Every line of the data below that holds the string "price" needs to be reported.
..........
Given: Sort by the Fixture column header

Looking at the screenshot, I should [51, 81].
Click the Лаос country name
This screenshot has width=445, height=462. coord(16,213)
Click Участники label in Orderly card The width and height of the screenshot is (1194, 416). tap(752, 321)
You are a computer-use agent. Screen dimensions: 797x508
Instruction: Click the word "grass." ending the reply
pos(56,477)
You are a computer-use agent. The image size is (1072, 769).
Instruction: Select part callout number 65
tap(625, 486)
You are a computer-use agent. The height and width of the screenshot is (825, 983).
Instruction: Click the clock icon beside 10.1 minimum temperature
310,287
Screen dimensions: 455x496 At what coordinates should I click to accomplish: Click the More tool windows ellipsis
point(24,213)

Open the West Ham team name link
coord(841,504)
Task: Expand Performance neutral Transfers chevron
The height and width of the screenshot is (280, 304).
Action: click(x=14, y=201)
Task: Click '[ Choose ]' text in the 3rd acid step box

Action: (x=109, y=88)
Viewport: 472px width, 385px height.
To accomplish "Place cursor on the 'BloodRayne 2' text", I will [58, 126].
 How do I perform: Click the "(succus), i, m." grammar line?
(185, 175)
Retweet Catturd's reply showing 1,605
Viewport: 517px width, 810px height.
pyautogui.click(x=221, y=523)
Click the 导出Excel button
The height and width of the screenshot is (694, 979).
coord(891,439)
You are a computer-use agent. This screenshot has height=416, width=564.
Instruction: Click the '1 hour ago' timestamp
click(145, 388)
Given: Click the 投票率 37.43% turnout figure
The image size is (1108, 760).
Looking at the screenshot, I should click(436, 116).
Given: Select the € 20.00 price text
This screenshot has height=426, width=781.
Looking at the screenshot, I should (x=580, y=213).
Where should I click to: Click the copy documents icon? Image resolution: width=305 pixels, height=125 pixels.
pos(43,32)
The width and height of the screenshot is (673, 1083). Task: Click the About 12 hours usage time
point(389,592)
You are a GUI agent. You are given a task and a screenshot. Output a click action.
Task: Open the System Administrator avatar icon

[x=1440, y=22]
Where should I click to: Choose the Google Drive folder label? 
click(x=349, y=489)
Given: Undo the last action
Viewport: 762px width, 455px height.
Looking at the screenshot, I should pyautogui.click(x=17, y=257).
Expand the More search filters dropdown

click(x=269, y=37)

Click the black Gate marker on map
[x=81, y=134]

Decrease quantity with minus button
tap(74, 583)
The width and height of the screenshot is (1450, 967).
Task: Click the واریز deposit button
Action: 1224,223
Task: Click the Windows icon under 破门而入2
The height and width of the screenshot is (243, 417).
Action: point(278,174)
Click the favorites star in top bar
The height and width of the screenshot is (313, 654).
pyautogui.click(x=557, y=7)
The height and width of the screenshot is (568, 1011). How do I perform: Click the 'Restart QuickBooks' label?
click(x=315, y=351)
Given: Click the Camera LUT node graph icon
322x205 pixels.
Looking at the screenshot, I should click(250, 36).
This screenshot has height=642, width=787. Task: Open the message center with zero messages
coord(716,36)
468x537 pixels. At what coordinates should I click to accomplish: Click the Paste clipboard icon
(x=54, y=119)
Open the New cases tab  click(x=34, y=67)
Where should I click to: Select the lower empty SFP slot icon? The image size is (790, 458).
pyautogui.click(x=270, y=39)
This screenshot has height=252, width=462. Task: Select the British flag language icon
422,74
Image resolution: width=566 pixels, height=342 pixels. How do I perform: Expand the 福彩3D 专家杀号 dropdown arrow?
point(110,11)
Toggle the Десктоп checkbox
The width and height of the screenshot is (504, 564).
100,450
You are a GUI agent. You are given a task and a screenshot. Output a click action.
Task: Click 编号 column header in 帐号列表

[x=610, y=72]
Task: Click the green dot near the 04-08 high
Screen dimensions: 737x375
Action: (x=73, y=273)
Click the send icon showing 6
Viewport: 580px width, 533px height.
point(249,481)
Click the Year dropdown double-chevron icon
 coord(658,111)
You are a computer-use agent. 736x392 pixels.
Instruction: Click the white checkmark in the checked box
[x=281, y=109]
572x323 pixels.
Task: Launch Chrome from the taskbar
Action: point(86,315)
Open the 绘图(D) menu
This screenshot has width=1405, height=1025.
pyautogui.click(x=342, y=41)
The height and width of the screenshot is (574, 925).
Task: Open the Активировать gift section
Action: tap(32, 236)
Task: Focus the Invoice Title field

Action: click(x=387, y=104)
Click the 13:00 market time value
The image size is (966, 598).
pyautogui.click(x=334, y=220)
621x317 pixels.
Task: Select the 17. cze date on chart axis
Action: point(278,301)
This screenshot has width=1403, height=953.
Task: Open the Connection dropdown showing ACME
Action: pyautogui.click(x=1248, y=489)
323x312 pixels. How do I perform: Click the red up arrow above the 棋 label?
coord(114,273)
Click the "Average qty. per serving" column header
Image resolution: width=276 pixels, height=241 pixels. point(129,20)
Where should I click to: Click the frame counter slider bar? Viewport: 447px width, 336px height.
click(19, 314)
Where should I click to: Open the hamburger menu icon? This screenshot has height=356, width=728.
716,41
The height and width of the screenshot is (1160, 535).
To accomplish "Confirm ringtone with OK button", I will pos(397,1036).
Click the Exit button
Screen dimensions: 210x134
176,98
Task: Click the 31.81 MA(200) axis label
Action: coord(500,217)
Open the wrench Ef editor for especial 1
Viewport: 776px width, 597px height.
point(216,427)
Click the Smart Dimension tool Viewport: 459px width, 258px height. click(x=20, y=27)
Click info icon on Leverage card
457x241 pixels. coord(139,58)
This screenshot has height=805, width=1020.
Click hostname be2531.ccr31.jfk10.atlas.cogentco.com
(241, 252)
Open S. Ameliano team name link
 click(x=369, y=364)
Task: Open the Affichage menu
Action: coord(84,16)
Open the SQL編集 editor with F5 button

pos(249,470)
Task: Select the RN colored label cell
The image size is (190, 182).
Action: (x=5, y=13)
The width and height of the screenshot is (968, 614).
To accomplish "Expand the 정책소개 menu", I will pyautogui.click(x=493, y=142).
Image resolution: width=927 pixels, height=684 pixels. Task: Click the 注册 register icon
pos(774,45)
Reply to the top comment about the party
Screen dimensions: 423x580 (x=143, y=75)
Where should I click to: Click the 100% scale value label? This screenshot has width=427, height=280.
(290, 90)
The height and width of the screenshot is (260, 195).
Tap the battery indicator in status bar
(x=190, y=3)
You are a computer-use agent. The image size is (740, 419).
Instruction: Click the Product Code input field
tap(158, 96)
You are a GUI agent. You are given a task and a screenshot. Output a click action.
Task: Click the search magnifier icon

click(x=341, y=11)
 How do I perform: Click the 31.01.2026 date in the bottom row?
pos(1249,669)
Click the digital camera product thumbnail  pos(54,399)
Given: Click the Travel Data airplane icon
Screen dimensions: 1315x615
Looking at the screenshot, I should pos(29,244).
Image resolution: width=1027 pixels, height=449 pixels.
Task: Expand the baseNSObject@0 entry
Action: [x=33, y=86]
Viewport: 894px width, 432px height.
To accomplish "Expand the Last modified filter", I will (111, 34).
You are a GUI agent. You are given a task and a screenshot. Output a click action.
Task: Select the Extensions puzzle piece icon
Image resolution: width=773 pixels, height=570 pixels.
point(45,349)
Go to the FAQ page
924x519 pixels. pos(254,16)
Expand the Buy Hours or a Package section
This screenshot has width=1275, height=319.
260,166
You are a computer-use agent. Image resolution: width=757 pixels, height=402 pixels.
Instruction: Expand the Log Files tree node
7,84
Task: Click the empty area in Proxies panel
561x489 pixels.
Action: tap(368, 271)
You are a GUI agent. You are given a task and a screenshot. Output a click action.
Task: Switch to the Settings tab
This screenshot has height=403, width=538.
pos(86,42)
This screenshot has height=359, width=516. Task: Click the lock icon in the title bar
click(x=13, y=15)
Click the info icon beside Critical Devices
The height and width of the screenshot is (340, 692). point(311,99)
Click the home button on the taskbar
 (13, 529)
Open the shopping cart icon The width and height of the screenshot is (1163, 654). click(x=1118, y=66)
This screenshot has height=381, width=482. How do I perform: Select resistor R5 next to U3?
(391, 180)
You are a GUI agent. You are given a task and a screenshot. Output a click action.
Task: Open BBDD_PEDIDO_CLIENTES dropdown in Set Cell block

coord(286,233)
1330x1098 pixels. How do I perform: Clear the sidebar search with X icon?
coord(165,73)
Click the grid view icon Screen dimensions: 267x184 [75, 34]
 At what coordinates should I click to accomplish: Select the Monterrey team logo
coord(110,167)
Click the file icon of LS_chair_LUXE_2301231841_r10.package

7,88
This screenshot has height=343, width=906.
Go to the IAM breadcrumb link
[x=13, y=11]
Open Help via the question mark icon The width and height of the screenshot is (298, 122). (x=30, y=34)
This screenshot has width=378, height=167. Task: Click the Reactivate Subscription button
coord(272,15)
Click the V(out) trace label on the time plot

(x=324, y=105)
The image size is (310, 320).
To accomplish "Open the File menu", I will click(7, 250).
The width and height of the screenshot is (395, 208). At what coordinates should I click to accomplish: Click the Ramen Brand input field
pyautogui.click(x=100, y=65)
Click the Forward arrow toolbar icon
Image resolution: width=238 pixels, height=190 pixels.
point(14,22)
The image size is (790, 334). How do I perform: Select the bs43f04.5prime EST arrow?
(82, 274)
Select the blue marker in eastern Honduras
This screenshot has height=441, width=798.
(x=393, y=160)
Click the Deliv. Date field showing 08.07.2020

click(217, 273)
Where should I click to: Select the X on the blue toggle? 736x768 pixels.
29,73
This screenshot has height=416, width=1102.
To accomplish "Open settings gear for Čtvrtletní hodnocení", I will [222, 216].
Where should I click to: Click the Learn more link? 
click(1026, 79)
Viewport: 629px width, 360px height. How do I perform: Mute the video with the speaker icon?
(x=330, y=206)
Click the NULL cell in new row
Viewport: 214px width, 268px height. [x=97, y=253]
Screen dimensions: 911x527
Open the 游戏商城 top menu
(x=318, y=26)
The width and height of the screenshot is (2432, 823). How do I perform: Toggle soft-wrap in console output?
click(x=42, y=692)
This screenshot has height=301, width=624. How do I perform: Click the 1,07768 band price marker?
..........
Response area:
Given: Select the € 20.00 price text
This screenshot has height=301, width=624. How do I perform: Click the 1,07768 band price marker?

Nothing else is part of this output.